News

NASA Concurs with Independent Review of Bion 11 Mission

NASA Headquarters, April 22, 1997 RELEASE: 97-77

     NASA is suspending its participation in primate research on 
the Bion 12 mission, part of an international project to study the 
physiological effects of low gravity and space radiation.  NASA's 
decision is based on the recommendations of an independent review 
board requested by the Agency to look into the post-flight death 
of a rhesus monkey following the successful flight and landing of 
the Bion 11 satellite.

     The panel found that there was an unexpected mortality risk 
associated with anesthesia for surgical procedures (biopsy of bone 
and muscle) on the day following return from space.  NASA has 
determined that this risk is unacceptable and is therefore 
discontinuing its participation in the primate experiments on Bion 12.

     The independent review was led by Dr. Ronald Merrell, 
chairman, Department of Surgery, Yale University, New Haven, CT.  
Dr. Merrell closely consulted with the Russian Bioethics 
Commission of the Russian Academy of Sciences, which conducted the 
Russian inquiry.

     Based on the difficulty encountered with post-flight 
anesthesia on the Bion 11 mission, the research protocols 
originally developed for the Bion 12 mission cannot be conducted 
without an unacceptable risk to the primates.  NASA therefore 
plans to:

- incorporate lessons learned from this mission into ongoing 
scientific research, reviews and medical considerations for 
space flight;

- in concert with the biomedical community, conduct research with 
the appropriate models to investigate medical care in relation 
to space physiology;
 
- work with the biomedical research community to develop new 
technologies for collecting critical data needed to continue 
this important research.

     The Bion program is a cooperative space venture among the 
U.S., Russian and French space agencies for conducting biomedical 
research using Russian-owned rhesus monkeys.  The 14-day Bion 11 
mission, carrying two rhesus monkeys as well as other life science 
and microgravity experiments, began on Dec. 24, 1996, with its 
launch from Russia's Plesetsk launch site.  The flight was 
successfully completed when the spacecraft landed in Kazakhstan on 
Jan. 7, 1997.

     Experiments flown on the Bion missions encompass a broad 
range of important investigations that expand our understanding of 
a variety of fundamental and applied life sciences questions.

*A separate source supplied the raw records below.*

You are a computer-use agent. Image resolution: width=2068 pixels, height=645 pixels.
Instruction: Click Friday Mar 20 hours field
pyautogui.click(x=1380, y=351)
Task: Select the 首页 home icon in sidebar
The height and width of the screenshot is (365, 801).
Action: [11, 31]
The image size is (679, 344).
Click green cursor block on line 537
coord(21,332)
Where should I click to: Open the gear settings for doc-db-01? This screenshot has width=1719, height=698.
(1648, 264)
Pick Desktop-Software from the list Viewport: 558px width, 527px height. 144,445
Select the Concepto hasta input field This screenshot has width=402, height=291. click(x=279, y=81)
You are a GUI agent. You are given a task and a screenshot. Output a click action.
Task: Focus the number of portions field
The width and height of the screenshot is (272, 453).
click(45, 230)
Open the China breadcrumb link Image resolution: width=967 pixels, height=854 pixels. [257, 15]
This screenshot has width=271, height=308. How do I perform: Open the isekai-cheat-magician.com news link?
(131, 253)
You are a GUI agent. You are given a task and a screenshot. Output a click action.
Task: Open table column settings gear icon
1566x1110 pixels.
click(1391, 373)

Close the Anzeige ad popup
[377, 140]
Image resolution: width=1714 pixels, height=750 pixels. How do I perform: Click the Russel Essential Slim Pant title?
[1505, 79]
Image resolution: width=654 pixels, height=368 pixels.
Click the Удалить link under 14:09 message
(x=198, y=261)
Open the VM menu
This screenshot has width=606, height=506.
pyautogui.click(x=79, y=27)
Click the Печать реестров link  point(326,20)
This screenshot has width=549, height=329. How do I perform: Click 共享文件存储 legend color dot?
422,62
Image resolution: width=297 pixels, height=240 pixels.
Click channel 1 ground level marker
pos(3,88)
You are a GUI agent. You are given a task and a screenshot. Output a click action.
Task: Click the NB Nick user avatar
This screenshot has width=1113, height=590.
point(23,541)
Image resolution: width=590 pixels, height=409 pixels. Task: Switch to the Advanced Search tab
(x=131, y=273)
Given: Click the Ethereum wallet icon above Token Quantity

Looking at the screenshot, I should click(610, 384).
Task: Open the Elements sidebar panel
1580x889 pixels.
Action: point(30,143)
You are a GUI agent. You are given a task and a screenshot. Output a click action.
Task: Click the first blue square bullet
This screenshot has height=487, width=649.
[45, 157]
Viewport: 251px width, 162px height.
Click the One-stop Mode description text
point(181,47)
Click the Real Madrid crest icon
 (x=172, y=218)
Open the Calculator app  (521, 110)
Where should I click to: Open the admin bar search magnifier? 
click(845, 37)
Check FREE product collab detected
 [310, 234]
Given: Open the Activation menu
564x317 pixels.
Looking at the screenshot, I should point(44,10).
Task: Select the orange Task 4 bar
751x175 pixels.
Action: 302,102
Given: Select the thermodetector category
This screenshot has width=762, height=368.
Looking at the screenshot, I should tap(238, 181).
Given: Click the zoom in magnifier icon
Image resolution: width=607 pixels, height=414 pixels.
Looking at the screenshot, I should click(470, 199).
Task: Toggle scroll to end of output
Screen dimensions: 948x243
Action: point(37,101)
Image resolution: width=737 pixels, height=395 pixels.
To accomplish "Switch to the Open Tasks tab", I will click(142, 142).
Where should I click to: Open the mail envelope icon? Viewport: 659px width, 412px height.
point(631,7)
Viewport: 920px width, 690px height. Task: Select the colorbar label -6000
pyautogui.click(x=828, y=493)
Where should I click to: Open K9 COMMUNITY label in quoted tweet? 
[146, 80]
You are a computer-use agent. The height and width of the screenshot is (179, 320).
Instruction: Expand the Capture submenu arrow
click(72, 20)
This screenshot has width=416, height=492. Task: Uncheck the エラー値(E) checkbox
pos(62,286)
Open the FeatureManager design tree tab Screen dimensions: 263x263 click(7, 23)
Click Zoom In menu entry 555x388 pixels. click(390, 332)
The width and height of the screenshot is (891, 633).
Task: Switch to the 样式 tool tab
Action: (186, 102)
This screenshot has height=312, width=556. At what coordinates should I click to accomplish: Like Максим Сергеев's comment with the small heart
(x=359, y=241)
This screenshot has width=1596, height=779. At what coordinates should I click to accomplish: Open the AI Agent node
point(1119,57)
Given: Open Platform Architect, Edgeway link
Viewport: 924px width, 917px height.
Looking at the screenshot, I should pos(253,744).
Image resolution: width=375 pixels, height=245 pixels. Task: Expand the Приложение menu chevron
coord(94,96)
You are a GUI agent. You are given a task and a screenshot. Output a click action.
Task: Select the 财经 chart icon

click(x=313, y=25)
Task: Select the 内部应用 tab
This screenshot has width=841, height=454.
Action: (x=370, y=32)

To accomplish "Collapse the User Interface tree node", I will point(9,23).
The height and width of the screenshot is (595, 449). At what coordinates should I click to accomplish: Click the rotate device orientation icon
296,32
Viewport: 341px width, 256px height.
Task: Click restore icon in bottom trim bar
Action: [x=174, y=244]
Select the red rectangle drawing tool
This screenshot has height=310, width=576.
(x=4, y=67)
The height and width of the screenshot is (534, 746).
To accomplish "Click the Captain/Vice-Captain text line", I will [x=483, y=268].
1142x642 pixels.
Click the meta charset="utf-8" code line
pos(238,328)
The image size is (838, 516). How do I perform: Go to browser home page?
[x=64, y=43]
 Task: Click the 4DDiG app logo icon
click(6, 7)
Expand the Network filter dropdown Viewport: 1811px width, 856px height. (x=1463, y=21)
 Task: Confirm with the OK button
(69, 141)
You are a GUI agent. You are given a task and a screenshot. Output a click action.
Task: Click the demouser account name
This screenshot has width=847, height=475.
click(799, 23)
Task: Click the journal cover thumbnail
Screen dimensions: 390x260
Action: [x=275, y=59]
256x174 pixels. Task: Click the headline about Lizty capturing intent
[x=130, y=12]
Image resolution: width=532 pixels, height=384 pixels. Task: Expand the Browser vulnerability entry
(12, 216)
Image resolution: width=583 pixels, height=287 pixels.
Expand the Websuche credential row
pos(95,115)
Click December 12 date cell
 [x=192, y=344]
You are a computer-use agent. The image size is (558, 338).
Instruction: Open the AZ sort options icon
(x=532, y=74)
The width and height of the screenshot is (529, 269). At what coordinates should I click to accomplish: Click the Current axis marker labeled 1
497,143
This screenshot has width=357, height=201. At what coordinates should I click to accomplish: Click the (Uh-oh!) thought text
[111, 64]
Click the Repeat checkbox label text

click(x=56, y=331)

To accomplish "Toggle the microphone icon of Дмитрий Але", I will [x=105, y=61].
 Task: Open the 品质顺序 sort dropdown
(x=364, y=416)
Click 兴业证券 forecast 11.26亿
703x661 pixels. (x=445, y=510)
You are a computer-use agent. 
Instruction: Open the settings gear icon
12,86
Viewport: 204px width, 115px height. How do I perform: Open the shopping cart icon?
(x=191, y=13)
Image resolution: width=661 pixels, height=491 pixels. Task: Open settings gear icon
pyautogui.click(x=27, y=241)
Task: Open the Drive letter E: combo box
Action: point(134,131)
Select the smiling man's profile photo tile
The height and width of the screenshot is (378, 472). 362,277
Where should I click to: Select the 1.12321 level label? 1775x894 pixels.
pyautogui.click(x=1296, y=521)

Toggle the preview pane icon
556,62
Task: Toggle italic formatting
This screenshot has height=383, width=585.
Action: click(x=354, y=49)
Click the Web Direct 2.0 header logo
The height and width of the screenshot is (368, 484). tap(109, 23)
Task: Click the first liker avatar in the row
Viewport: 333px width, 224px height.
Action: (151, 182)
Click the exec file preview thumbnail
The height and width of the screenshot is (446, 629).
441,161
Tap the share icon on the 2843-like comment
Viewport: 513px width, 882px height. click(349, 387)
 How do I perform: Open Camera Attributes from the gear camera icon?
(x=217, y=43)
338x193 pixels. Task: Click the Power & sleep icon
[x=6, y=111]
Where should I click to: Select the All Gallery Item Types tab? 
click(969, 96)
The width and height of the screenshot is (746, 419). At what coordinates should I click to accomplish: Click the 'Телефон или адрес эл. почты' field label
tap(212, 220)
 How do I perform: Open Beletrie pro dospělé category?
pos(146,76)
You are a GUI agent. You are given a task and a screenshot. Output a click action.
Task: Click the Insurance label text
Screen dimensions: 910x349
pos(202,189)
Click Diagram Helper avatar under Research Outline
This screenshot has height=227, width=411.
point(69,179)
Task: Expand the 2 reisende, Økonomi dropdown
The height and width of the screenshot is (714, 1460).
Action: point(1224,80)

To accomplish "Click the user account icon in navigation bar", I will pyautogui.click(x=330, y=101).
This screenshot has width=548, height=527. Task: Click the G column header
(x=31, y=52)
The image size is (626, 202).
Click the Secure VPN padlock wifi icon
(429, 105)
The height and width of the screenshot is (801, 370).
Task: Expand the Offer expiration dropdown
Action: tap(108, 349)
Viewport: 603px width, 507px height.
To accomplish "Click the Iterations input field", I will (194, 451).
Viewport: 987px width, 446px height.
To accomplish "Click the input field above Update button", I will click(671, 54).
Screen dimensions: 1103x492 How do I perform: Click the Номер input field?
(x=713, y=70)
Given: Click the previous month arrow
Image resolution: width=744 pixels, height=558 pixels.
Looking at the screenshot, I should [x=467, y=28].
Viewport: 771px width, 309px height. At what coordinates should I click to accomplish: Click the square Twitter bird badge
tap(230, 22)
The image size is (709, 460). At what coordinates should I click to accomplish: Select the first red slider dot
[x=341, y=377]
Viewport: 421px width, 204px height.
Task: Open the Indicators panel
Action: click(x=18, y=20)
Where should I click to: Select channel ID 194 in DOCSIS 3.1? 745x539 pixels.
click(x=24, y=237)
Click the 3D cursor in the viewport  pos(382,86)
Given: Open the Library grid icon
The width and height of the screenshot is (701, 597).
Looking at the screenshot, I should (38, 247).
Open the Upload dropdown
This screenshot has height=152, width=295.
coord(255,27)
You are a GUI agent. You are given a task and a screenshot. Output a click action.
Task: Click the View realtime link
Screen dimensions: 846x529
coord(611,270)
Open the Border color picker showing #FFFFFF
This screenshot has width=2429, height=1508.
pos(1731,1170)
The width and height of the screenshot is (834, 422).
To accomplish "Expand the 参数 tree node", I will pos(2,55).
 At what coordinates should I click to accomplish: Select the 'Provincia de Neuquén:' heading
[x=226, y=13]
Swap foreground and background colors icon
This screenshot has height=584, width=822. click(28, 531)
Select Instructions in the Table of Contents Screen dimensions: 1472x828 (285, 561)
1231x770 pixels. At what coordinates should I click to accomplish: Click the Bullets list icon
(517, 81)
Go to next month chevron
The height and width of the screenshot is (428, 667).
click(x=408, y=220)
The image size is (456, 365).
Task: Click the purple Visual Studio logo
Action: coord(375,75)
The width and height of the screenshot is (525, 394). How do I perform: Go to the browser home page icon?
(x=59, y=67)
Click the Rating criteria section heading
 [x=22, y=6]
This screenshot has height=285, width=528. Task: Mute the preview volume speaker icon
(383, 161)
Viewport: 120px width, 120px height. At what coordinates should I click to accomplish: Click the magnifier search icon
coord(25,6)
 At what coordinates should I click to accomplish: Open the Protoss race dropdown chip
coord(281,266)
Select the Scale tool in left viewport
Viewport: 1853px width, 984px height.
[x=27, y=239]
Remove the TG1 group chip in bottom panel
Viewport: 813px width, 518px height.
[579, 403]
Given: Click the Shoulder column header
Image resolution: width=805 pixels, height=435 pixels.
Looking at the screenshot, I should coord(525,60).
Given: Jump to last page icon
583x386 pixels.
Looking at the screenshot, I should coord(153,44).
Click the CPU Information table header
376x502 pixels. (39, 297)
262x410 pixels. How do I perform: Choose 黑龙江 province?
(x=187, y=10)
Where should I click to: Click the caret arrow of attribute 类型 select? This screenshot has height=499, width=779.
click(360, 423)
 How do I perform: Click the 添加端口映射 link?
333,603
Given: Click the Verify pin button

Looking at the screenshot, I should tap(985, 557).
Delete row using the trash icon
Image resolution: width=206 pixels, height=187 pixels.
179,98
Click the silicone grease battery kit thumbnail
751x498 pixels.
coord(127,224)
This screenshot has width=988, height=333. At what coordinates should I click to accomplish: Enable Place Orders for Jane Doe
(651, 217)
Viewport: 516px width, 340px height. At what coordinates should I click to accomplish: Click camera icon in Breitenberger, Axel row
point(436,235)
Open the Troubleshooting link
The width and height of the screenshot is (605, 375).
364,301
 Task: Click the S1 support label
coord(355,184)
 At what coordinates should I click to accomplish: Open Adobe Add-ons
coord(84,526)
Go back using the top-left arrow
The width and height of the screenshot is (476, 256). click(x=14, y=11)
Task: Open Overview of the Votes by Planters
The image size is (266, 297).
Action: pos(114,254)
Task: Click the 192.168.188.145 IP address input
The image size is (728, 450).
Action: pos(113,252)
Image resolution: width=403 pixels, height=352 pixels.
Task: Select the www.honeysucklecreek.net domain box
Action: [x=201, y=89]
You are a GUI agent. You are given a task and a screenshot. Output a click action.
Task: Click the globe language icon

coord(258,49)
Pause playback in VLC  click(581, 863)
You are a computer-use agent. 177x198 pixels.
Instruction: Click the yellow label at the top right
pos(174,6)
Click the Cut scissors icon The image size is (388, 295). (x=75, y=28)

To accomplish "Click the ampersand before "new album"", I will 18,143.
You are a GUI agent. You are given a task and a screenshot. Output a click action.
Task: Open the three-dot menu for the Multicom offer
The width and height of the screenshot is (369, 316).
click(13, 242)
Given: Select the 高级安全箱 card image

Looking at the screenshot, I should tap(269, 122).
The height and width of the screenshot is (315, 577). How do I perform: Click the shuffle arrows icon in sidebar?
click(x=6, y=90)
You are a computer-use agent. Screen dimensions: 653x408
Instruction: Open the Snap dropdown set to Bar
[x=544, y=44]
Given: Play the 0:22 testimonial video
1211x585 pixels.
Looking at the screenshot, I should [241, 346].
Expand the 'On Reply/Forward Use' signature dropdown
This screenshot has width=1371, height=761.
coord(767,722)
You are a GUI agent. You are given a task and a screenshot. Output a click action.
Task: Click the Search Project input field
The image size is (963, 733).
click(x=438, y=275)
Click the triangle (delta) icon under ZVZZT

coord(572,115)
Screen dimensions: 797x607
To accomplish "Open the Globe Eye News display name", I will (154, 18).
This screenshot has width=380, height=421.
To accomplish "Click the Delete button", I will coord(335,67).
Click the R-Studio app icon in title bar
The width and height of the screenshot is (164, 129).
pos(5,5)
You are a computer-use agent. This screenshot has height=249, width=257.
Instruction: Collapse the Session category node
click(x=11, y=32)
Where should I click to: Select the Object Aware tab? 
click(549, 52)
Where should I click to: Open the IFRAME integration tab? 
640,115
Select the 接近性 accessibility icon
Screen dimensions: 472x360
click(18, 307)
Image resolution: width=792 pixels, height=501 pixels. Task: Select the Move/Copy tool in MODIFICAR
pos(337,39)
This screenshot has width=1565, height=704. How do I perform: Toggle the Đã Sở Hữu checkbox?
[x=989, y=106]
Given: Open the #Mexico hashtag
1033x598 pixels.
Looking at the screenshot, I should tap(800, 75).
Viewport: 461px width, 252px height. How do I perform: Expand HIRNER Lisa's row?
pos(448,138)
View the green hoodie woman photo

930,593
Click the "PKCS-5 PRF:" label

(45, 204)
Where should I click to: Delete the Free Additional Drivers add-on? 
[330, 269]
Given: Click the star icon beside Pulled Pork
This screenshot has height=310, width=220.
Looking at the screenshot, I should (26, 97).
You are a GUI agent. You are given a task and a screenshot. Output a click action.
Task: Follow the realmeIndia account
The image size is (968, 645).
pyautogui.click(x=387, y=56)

     In space, as on the ground, biomedical research on animals 
plays a vital role in expanding NASA's capacity to understand and 
treat medical problems.  NASA is deeply concerned with the welfare 
of its animals and is fully committed to conducting its animal 
research programs in conformance with the highest ethical 
standards.  The Bion experiments were thoroughly reviewed four 
times by NASA and outside panels to ensure that they met ethical 
standards, and that they pursued worthwhile and important 
scientific objectives that could not be achieved without the use 
of animals.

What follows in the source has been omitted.